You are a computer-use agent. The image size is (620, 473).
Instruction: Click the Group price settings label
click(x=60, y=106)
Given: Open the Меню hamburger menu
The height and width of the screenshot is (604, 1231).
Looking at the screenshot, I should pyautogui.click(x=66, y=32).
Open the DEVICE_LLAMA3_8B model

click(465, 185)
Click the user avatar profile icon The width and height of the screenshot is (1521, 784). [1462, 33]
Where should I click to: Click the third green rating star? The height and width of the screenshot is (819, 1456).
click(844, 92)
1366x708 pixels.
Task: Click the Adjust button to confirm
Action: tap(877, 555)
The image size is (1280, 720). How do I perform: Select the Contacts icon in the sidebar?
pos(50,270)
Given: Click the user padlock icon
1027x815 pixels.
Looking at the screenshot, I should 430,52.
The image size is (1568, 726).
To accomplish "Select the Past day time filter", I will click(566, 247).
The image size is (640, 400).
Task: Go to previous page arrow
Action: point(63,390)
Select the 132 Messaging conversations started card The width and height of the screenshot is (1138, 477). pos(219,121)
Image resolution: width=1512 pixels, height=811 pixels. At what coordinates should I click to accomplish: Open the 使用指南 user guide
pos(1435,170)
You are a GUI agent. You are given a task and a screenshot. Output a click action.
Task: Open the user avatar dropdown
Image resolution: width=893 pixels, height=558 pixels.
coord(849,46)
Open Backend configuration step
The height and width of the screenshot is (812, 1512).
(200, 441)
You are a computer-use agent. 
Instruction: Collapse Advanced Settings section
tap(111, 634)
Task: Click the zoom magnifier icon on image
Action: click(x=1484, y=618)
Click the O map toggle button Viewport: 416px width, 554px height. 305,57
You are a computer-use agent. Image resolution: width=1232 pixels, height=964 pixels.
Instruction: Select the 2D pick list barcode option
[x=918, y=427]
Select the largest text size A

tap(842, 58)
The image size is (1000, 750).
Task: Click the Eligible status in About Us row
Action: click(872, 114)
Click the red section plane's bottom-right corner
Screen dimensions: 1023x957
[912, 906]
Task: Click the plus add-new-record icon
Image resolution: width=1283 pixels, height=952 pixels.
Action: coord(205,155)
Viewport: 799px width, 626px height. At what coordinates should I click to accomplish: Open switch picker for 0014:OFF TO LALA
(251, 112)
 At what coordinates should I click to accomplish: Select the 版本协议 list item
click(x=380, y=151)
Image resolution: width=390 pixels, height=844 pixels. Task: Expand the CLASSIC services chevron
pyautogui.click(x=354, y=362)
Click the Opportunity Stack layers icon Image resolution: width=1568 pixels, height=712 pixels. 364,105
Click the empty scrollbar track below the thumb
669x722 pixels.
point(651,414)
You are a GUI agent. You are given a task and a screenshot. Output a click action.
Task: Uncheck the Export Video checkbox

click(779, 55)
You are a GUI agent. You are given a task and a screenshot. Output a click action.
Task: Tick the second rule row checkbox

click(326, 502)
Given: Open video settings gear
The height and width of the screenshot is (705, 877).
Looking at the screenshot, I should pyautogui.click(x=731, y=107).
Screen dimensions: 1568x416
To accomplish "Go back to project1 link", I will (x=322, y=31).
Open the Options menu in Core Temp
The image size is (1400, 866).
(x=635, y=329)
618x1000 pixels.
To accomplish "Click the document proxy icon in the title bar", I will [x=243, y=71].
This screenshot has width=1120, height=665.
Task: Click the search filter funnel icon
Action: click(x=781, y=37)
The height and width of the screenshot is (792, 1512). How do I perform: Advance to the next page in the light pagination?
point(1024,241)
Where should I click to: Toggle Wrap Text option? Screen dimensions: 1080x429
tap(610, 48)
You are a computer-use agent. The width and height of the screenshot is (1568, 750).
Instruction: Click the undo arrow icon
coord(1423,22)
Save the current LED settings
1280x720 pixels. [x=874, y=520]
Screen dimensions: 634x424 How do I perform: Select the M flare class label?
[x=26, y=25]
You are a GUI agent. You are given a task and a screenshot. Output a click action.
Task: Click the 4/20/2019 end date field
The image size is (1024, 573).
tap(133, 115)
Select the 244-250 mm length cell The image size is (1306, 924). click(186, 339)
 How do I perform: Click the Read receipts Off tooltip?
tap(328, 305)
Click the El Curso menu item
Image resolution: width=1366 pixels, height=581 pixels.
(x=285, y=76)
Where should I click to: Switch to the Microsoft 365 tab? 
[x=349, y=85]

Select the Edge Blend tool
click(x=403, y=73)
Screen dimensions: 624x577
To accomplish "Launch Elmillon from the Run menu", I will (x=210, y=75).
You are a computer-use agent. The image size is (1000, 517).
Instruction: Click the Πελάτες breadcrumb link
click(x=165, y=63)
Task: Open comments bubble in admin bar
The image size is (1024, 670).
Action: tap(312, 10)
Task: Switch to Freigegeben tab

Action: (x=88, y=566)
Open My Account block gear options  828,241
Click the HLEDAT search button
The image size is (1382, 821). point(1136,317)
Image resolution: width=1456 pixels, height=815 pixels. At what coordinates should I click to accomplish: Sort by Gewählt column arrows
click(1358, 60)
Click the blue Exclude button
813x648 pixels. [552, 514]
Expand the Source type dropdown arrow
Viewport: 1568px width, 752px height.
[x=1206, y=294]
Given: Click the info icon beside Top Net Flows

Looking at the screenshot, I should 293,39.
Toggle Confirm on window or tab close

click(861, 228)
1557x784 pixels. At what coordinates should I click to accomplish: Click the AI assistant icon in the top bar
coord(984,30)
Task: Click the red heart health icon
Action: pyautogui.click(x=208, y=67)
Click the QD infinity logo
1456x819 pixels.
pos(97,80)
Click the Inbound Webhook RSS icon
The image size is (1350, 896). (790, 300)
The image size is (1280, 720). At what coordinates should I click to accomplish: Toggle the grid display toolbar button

-*-

Requirement = Copy out the lines of the material starting at the line that contains "Click the O map" and ending at the line that contains "Action: coord(205,155)", both included.

Answer below =
Click the O map toggle button Viewport: 416px width, 554px height. 305,57
You are a computer-use agent. Image resolution: width=1232 pixels, height=964 pixels.
Instruction: Select the 2D pick list barcode option
[x=918, y=427]
Select the largest text size A

tap(842, 58)
The image size is (1000, 750).
Task: Click the Eligible status in About Us row
Action: click(872, 114)
Click the red section plane's bottom-right corner
Screen dimensions: 1023x957
[912, 906]
Task: Click the plus add-new-record icon
Image resolution: width=1283 pixels, height=952 pixels.
Action: coord(205,155)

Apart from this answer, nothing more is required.